## [GIVEN ENTRIES]
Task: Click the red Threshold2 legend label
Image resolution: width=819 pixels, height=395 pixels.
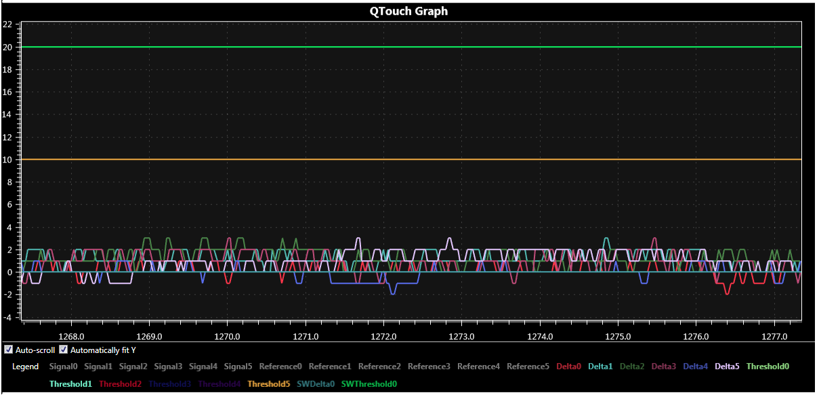Action: click(120, 384)
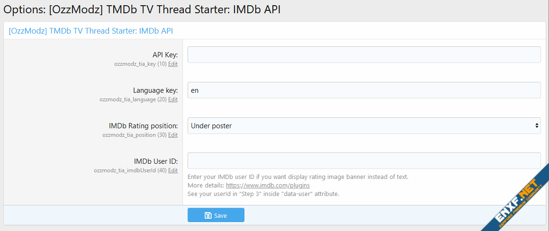This screenshot has width=549, height=231.
Task: Click the "Language key:" label
Action: (155, 90)
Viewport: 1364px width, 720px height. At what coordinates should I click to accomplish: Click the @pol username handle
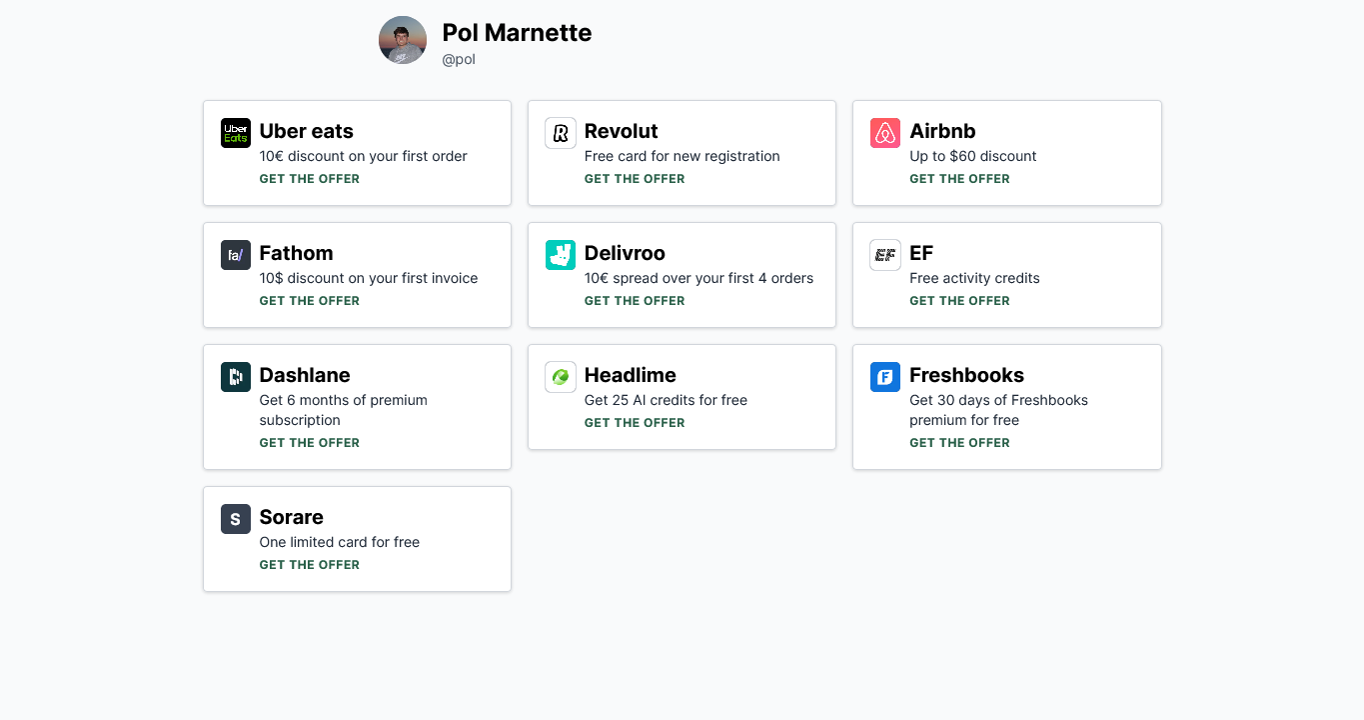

## [WHAT THE TASK REQUIRES]
Copy out all the entries precisely. No images.

## [EXERCISE RESULT]
Task: Click the red Threshold2 legend label
Image resolution: width=819 pixels, height=395 pixels.
Action: click(120, 384)
This screenshot has width=549, height=231.
Task: Click the "Language key:" label
Action: (155, 90)
Viewport: 1364px width, 720px height. At what coordinates should I click to accomplish: Click the @pol username handle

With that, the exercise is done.